= Eugene Eubanks =

African American educator

Eugene Emerson Eubanks (June 6, 1938 – November 20, 2011) was an American professor and school administrator focused on school desegregation. He was a longtime professor at the University of Missouri–Kansas City's School of Education, eventually becoming the school's first African American dean. Following a U.S. Federal Courts case, Eubanks was appointed to oversee the Kansas City Public Schools desegregation efforts in 1984. He went on to serve as a consultant in numerous school desegregation cases, and as president of the American Association of Colleges for Teacher Education.

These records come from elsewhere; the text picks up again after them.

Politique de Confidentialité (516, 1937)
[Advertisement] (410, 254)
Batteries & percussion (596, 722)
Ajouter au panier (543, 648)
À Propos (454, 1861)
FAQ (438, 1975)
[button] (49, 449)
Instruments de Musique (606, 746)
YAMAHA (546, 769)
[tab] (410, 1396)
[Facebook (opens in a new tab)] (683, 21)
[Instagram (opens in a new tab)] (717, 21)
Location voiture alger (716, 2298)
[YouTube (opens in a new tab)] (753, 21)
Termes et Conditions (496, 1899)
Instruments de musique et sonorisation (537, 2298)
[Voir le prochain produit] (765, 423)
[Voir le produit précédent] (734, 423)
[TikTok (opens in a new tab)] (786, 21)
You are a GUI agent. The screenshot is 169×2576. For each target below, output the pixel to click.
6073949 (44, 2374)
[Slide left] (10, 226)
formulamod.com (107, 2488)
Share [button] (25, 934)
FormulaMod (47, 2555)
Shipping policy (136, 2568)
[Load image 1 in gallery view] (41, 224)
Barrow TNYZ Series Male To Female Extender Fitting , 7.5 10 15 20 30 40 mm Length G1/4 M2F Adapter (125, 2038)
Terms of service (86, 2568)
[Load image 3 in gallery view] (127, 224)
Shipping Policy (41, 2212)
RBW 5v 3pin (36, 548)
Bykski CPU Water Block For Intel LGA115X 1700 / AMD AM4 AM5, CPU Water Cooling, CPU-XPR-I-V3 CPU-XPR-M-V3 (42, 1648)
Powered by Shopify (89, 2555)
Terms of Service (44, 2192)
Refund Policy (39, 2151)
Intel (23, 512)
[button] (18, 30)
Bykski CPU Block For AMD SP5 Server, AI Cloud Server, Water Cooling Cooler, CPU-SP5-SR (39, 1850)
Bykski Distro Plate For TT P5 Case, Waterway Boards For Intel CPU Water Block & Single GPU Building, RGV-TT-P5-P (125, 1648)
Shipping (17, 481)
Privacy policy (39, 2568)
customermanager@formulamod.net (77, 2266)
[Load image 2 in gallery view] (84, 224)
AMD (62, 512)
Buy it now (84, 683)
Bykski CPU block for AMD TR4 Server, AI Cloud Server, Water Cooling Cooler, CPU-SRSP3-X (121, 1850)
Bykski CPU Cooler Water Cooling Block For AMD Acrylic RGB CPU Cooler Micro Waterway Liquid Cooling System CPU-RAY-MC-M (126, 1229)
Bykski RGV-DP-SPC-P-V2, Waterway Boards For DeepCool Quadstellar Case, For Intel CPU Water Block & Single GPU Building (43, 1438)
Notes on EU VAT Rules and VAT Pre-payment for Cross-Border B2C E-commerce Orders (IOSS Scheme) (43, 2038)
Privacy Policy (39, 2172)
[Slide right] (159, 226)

==Early life and education==
Eugene Eubanks was born in Meadville, Pennsylvania on June 6, 1938 to Nelson and Emily Jackson Eubanks. He attended Meadville High School, where he played basketball. After high school, he joined the U.S. Air Force serving as a math teacher and Russian voice analyst. Upon leaving the Air Force, Eubanks returned to formal education, receiving a bachelor's degree in 1963 from Edinboro State Teachers College. He then taught mathematics and served as principal in Cleveland Public Schools while pursuing a master's degree in secondary school administration from John Carroll University. Eubanks then went on to earn a second master's degree and a doctoral degree in education from Michigan State University. He completed his doctorate in 1972, with a thesis titled Teachers' job satisfaction and dissatisfaction in defacto segregated high schools.

==Academic career==
Eubanks joined the faculty of the University of Delaware as an assistant professor. In 1974, he moved to the University of Missouri, Kansas City as assistant dean of the School of Education. In 1980, he became dean of the School of Education, the first African American in the position. In 1983, the Kansas City, Missouri, School District selected Eubanks to lead a review of its secondary schools. The review highlighted the school's poor performance, including low literacy and test scores, and high dropout rates. In 1984, based in part on Eubanks' report, a US federal district court ruled the Kansas City, Missouri, School District to be unconstitutionally segregated; the court appointed a committee to monitor the district's desegregation, appointing Eubanks as chair. In 1994, another court case People Who Care v. Rockford Board of Education, School District #205 ended with the court appointing Eubanks to oversee school desegregation efforts in Rockford, Illinois.

Eubanks served as president of the American Association of Colleges and Teachers in Education and editor of the Journal of the National Alliance of Black School Educators.

==Later life==
Upon his retirement in 2003, Eubanks was granted the titles professor emeritus and dean emeritus from the University. Despite his university retirement, he continued to teach high school math. Eubanks died on November 20, 2011, and is buried at Meadville's Greendale Cemetery.